Let’s consider another example where all three-stages are not agreed. On Monday’s episode of Q and A on ABC 1 broadcast from the Garma Festival in Gulkala, North East Arnhem Land, there was also a discussion about what leadership looks like. One of the most interesting expositions was between Gälpu clan elder and business owner Dhanggal Gurruwiwi and the host Tony Jones. Dhanggal said “I am no leader but…” Tony Jones interjects: “People are laughing at that. I think you probably are, whether you know it or not.” To which Gurruwiwi responds “If you say so. Yeah.”

Gurruwiwi acknowledges that despite efforts to frame her as a leader, she does not pick it up because she has a different perspective about what leadership looks like. On that same episode Djawa Yunipingu, senior member of the Gumatj clan, said “When we look for the next leadership, we don’t normally appoint one. We tend to not judge the person first. We advise them to be the next leader in your own group.” From this quote we can hear that granting the title of leader to a person is not the role of the Elder. Instead he describes the role as advising, noticing, encouraging, teaching individuals and providing the context for that person to step forward.

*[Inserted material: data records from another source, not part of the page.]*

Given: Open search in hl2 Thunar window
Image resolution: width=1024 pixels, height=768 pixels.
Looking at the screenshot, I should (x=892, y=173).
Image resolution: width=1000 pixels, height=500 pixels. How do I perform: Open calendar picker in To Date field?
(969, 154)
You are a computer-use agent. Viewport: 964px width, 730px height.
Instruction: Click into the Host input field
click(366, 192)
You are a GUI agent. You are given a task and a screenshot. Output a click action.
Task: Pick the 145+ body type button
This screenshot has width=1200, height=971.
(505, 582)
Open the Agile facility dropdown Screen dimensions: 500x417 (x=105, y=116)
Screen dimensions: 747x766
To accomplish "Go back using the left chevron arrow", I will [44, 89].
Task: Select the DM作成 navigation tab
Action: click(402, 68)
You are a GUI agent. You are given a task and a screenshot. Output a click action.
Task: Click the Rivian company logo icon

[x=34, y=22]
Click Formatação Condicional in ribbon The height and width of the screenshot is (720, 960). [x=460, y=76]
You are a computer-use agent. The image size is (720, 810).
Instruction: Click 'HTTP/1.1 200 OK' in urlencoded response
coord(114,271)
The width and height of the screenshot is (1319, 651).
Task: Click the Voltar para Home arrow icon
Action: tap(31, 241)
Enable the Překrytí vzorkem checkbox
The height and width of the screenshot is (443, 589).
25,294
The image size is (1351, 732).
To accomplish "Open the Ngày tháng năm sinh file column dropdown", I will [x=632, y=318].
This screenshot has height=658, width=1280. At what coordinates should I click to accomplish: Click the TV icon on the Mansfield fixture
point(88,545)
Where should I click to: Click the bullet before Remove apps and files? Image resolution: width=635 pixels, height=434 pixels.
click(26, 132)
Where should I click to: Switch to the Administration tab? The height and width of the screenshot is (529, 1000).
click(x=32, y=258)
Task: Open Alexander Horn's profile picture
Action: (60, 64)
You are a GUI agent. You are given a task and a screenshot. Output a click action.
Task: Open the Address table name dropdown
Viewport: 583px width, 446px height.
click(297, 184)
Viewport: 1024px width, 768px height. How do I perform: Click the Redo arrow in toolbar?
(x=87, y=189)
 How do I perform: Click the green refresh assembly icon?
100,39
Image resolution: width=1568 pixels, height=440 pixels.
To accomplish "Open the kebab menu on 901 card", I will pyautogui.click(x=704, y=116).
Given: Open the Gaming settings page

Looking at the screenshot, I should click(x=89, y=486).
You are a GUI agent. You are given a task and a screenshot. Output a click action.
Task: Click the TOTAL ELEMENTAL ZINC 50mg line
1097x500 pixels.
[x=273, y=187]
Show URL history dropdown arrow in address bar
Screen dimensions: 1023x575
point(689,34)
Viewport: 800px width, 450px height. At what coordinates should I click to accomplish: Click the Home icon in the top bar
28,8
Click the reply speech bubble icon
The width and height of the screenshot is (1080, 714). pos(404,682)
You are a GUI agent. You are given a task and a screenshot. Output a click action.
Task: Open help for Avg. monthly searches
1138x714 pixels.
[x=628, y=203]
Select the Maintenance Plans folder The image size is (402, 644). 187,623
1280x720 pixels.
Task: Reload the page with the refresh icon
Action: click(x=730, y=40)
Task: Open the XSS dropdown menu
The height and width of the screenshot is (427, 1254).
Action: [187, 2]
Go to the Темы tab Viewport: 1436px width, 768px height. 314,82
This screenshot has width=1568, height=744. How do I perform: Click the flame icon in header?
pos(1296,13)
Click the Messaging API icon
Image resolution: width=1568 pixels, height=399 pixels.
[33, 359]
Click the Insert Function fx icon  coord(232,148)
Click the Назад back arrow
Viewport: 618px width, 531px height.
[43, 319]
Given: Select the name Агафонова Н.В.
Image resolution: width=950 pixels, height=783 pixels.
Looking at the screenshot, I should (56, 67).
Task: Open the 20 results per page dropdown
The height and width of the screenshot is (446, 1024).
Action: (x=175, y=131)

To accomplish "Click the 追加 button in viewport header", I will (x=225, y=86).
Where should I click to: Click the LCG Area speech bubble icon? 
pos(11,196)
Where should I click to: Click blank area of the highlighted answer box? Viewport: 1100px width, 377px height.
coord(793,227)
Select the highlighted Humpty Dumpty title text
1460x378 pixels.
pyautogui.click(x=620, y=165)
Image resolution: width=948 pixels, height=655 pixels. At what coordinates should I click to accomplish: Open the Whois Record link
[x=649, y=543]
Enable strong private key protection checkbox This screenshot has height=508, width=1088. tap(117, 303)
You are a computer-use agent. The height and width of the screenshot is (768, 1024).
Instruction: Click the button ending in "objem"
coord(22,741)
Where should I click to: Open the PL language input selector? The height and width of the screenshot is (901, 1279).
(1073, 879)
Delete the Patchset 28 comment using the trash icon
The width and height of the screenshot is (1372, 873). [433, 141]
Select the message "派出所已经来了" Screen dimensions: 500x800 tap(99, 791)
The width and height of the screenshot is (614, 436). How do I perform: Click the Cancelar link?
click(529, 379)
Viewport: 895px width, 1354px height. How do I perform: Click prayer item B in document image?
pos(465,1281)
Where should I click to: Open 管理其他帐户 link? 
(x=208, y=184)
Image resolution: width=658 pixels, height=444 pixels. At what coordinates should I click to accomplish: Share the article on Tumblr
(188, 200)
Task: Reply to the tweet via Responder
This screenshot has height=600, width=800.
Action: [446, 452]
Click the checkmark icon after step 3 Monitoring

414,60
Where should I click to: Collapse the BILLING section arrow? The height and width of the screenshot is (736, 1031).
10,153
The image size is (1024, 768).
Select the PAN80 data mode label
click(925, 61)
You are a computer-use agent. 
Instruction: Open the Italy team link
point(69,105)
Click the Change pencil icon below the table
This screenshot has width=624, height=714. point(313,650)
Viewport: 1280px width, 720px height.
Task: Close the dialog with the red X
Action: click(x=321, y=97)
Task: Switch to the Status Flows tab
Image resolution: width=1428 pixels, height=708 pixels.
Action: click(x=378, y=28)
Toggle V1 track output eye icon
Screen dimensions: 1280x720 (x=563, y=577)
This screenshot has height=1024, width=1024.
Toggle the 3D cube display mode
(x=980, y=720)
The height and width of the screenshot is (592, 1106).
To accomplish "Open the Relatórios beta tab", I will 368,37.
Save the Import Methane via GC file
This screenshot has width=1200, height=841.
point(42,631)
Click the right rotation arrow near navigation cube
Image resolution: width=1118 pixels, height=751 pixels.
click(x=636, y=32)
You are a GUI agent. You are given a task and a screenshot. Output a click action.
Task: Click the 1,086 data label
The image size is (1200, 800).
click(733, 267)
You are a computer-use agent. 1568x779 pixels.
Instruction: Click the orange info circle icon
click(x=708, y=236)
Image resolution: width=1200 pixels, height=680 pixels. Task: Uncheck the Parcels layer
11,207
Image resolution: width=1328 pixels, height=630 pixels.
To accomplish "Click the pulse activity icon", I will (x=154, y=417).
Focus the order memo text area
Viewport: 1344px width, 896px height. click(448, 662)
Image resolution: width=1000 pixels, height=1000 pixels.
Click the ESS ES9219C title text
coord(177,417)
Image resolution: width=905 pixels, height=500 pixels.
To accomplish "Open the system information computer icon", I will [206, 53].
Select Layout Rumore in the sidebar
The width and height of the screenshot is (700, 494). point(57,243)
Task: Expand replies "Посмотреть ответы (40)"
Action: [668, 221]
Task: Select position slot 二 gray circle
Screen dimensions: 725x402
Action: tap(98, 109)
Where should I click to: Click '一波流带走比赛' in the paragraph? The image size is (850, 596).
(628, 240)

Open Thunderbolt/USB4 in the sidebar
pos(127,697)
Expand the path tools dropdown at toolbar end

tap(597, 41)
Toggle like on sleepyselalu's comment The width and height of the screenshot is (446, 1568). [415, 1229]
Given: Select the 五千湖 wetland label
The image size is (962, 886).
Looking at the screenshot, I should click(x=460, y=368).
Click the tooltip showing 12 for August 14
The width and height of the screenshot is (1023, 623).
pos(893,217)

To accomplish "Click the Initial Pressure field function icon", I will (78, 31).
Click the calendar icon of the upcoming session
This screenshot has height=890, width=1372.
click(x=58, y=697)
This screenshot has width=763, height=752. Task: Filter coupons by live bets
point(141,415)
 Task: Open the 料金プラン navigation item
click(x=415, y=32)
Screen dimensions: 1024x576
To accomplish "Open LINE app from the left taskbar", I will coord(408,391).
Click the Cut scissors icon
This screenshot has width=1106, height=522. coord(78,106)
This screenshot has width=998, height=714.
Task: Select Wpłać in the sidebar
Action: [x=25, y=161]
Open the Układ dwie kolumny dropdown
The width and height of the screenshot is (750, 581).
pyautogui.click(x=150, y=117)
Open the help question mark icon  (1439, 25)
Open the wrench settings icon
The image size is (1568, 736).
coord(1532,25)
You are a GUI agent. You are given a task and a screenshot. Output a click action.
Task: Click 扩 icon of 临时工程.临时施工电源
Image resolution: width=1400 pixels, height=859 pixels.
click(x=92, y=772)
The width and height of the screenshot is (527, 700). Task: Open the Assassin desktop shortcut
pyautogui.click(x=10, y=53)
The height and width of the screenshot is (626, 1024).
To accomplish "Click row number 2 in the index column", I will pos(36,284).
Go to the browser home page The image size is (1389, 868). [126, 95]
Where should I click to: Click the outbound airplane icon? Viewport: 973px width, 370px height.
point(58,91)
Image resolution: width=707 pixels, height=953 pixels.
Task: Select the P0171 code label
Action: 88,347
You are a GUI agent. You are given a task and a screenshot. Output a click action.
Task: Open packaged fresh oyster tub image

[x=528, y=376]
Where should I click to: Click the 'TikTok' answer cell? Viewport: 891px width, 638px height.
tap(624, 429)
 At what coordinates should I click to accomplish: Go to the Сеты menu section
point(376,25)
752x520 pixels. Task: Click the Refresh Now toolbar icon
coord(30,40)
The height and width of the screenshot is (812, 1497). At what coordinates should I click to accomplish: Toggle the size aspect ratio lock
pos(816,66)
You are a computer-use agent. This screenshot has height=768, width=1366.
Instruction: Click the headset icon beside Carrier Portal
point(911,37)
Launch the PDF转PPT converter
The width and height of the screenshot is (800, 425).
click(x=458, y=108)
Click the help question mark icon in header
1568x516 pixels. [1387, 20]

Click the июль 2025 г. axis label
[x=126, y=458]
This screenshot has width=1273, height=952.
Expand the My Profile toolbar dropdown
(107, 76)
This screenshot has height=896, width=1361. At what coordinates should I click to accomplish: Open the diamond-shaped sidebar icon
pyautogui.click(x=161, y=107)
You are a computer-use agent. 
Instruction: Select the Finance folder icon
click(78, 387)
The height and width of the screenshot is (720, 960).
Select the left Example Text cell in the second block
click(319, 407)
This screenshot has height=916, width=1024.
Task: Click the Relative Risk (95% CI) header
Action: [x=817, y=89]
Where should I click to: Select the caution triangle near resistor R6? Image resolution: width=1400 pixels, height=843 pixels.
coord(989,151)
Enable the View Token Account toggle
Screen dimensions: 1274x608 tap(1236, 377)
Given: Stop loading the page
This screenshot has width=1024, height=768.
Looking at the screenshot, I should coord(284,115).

These actions Yunipingu describes sound familiar to the work we do here at Charles Sturt University, the work these wonderful colleagues we are celebrating today do. Like the Students at Risk team who identified a problem and went about designing an intervention, a safety net for students at risk of dropping out of study; like Judy who harnessed her passion for living a more sustainable life and provided the education and context for great changes across the CSU footprint; like our Advertising team Jennifer and Kerrie who created a campaign to encourage curiosity from potential students as well as establishing a benchmark for future campaign development; and like Dr Dryer who advises and scaffolds the learning of her students to enter the psychology profession. Excellence is a behavior that we can nurture by practicing it. Your individual and collective excellence raises the tide for all of us.